Japreece Dean

Personal information
- Born: June 4, 1996 (age 30) Austin, Texas, U.S.
- Listed height: 5 ft 7 in (1.70 m)

Career information
- High school: Vista Ridge (Cedar Park, Texas)
- College: Texas Tech (2015–2017); UCLA (2017–2020);
- WNBA draft: 2020: 3rd round, 30th overall pick
- Drafted by: Chicago Sky
- Playing career: 2020–present
- Position: Point guard

Career highlights
- 2× First-team All-Pac-12 (2019, 2020); Big 12 All-Freshman Team (2016);
- Stats at Basketball Reference

= Japreece Dean =

American basketball player

Japreece Monet Dean (born June 4, 1996) is an American professional basketball player.

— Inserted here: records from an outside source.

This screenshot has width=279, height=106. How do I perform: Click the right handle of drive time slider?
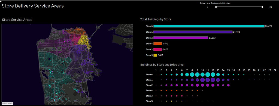pos(262,7)
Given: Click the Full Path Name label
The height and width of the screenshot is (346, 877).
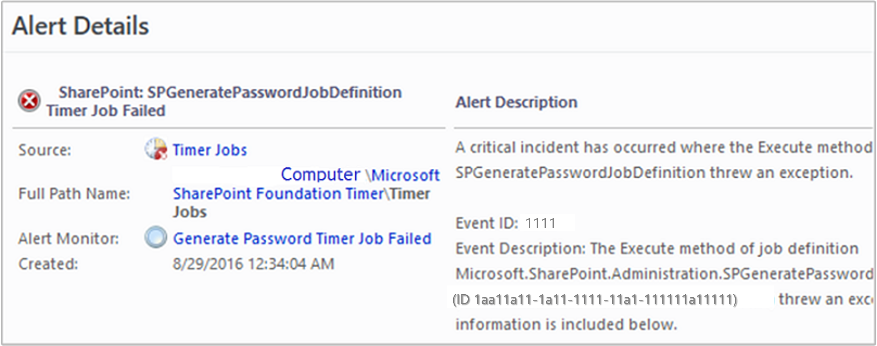Looking at the screenshot, I should (x=74, y=194).
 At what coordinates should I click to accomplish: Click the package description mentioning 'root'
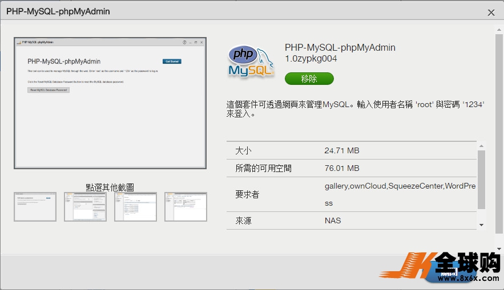[355, 109]
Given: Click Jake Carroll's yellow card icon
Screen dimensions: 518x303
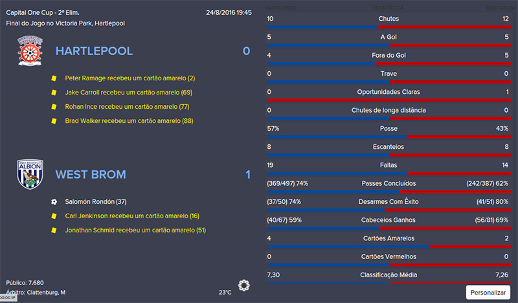Looking at the screenshot, I should [x=54, y=93].
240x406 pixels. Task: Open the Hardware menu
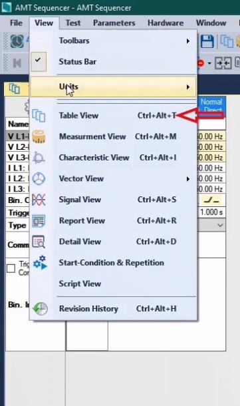(166, 23)
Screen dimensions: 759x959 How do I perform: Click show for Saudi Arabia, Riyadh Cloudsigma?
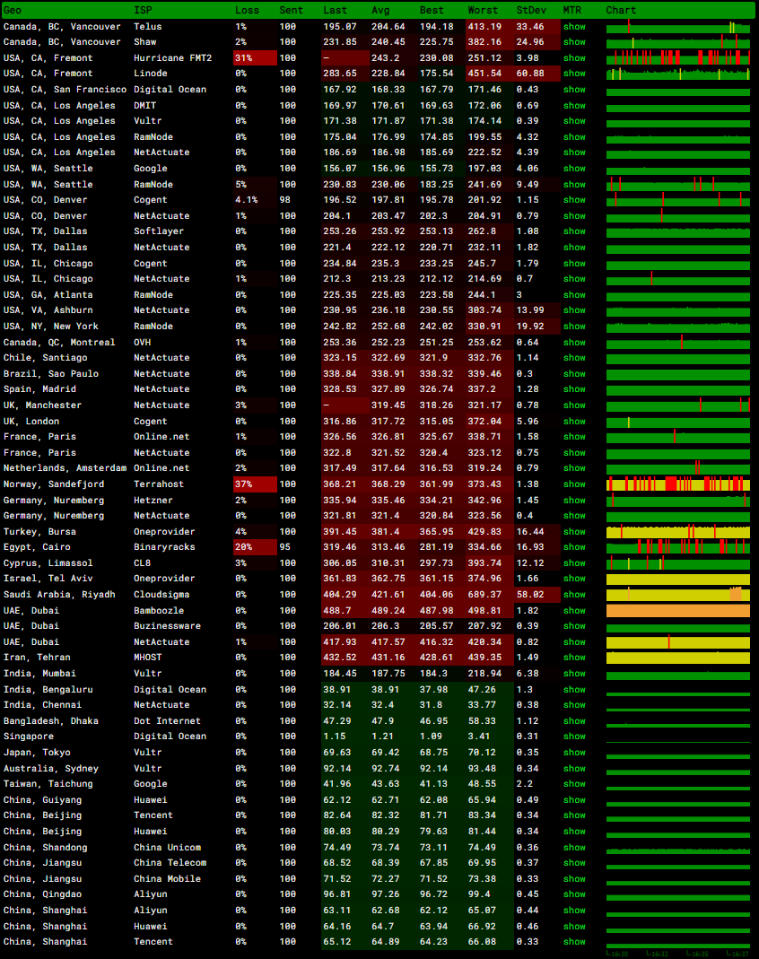pos(574,595)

Dean completed her college career with the UCLA Bruins of the University of California, Los Angeles in 2020. Before transferring to UCLA in 2017, she played two seasons for Texas Tech. In high school, Dean played for Vista Ridge High School in Cedar Park, Texas.

==Career statistics==

=== College ===

| Year | Team | GP | GS | MPG | FG% | 3P% | FT% | RPG | APG | SPG | BPG | TO | PPG |
| 2015–16 | Texas Tech | 31 | 25 | 32.6 | 35.7 | 26.1 | 80.6 | 3.3 | 3.3 | 1.3 | 0.1 | 3.1 | 12.5 |
| 2016–17 | Texas Tech | 2 | 2 | 33.0 | 31.3 | 40.0 | 0.0 | 2.0 | 3.5 | 2.0 | 0.0 | 2.5 | 6.0 |
| 2017–18 | UCLA | 26 | 1 | 23.4 | 36.2 | 35.1 | 68.8 | 1.9 | 2.3 | 0.7 | 0.0 | 1.0 | 7.7 |
| 2018–19 | UCLA | 35 | 34 | 34.4 | 35.9 | 35.2 | 92.2 | 3.3 | 4.9 | 0.9 | 0.2 | 2.8 | 14.1 |
| 2019–20 | UCLA | 29 | 29 | 33.9 | 32.6 | 25.6 | 84.1 | 3.7 | 5.5 | 1.4 | 0.0 | 2.5 | 13.6 |
| Career |  | 123 | 91 | 31.5 | 34.9 | 31.0 | 85.0 | 3.1 | 4.1 | 1.1 | 0.1 | 2.4 | 12.1 |
Statistics retrieved from Sports-Reference.

==Family==
Dean has two brothers. Her mother is a former college basketball player who played for Frank Phillips College in Borger, Texas. Her father is a former high school basketball scout.